Conditional transition probability (CTP)
A clear picture can be drawn of where children born on different rungs of the income ladder end up as adults with a conditional transitional probabilities. What is the probability that a child born at a given percentile ends up at a different percentile as an adult? The specific approach that we use most often on this blog, and in our work as a whole, is a quintile transition matrix:
Typically, we use quintiles of the income distribution when discussing conditional relative mobility —for example, showing how likely it is that someone born in the bottom 20 percentiles will be in top 20 percentiles as an adult. But the approach can be applied to any preferred chunks of the income distribution: deciles, quartiles, terciles … take your pick.
The picture is clear but also dramatically simplified. Much of the variation in the degree of movement is lost. For example, if person A had a family income at the 19th percentile while person B’s was at the 12th percentile, both will start in the bottom quintile. But if both move up 5 percentiles as an adult, only one is categorized as ‘upwardly mobile,’ because the individual who started at the 12th percentile has not crossed the line into the second quintile.
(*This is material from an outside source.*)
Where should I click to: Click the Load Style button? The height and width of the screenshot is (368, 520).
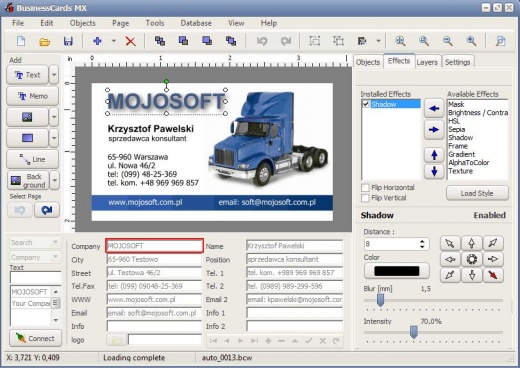(x=477, y=193)
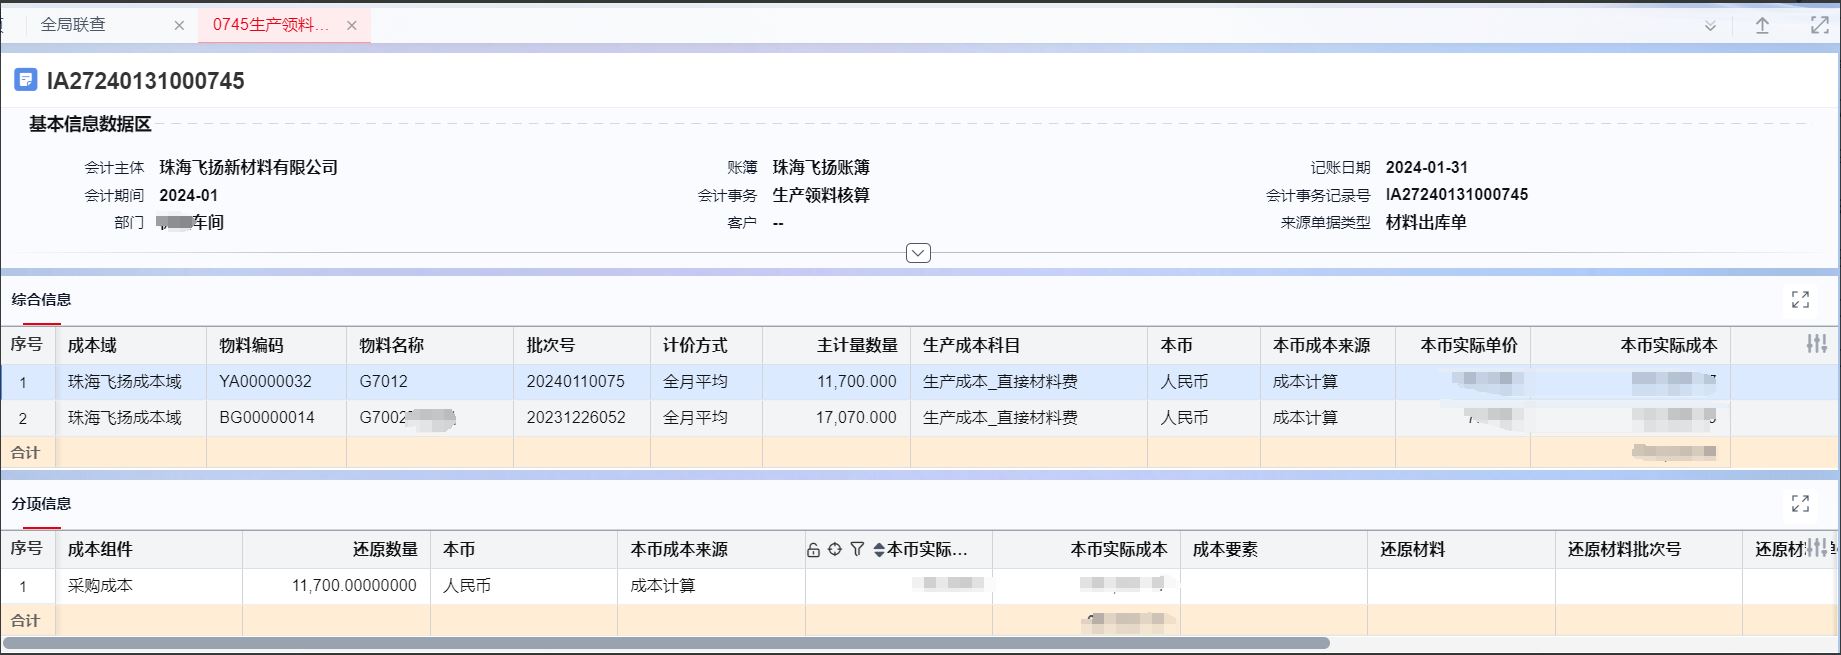Close the 0745生产领料 tab

[x=352, y=26]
Directional rank mobility (DRM)
Partly in response to this problem, economists Debopam Bhattacharya and Bhashkar Mazumder developed a new measure of mobility: directional rank mobility (DRM).This expresses the probability that a person’s percentile rank in the income distribution is a certain amount higher (or lower) than their parents income rank. DRM can be calculated across the distribution or for individuals at certain levels. Different degrees of movement can also be selected; for example, movements of more than 5, 10 or 20 percentiles can be calculated.
DRM is similar to conditional transition probabilities, in that it allows us to see the extent to which a person’s starting position on the income distribution is related to where they end up. But it does not suffer from the same sensitivity to the income level cut-offs. But what the DRM gains in sensitivity, it loses in simplicity. Transition matrices provide an ‘at a glance’ picture of mobility, including for different groups: DRM allows a more granular look.
First, choose the question; then choose your measure
The various kinds of measure for relative mobility, including the two discussed yesterday, are useful for different types of research and for answering different kinds of question. Relative mobility is not a singular concept. Researchers and pundits should define their terms clearly and select their measures carefully. Nor should we pretend that the selection of measures is a value-free process. In the end, what we choose to measure will reflect what we care most about, and there is no shame in that.